Unlike conventional security cameras that passively record their surroundings, Untitled #310 is coded to listen, interpret, and make decisions based on pre-specified auditory stimuli. The AI is trained to recognize the sound of a gunshot, and when it is identified, the AI communicates with a camera to capture an image of the sky directly above it — all within 0.25 seconds. "This positions the AI not as the unflinching eye of a surveillance camera," Azzarella says, "but as an active agent in the act of recording and indexing."


The AI was trained on a Google AudioSet of more than two million sounds across more than 500 acoustic categories. The AI runs on a computer processor Raspberry Pi 3B+ with Azzarella’s own custom audio processor and a single microphone, all powered by a rechargeable battery pack maintained by a second battery pack with a solar cell. The electronic components of his piece are housed in a weatherproof case.


While the images produced by Untitled #310 are poetic snapshots of the skies above violent scenes, they raise questions about how AI and technology can amplify human error.

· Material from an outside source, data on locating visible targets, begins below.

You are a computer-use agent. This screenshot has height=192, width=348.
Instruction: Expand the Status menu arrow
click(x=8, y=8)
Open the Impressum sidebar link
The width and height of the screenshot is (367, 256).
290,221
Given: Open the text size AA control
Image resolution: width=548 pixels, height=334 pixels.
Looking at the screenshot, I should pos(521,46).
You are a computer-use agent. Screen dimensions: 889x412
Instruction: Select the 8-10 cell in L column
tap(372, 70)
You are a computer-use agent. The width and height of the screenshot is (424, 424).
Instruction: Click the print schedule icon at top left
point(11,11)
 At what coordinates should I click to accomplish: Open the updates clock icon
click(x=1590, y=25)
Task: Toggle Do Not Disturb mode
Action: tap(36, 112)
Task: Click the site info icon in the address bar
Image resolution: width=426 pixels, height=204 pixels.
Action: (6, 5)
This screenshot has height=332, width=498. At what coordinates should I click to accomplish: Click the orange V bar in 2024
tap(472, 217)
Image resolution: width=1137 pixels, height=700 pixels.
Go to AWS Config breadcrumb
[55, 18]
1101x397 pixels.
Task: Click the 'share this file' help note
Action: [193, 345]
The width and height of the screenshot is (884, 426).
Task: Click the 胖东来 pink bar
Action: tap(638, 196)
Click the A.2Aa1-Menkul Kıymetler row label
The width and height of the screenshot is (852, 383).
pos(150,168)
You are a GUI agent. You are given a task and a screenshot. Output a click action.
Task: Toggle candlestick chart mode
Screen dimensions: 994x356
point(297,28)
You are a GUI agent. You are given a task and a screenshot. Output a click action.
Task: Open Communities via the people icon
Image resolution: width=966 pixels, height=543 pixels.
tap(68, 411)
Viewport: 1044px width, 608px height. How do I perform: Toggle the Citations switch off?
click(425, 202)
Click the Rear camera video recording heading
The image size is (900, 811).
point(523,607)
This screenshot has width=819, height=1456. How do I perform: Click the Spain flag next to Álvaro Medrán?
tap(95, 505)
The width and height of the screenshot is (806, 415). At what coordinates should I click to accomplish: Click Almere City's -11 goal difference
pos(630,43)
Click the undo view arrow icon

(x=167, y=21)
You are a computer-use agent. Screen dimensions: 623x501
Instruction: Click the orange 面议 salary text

AI does more than create imagery—it also crafts narratives. "Because AI is driven by algorithmic selections," Azzarella says it is "poised to curate our personal memory, emphasizing certain events while potentially overshadowing others." This selective narration of the human social sphere could eventually alter "the way collective experiences are remembered and understood."


Art reflects the customs and values of the culture that creates it. Technology reflects not only our aesthetic preferences, but also our belief systems. The incorporation of emergent technology within traditions of visual art has the ability to reinforce existing power structures or dismantle them. If the artists who use AI understand this idea, and then — as Calvert says, "mess with it" — the possibilities are as constricting or as liberating as our prompts.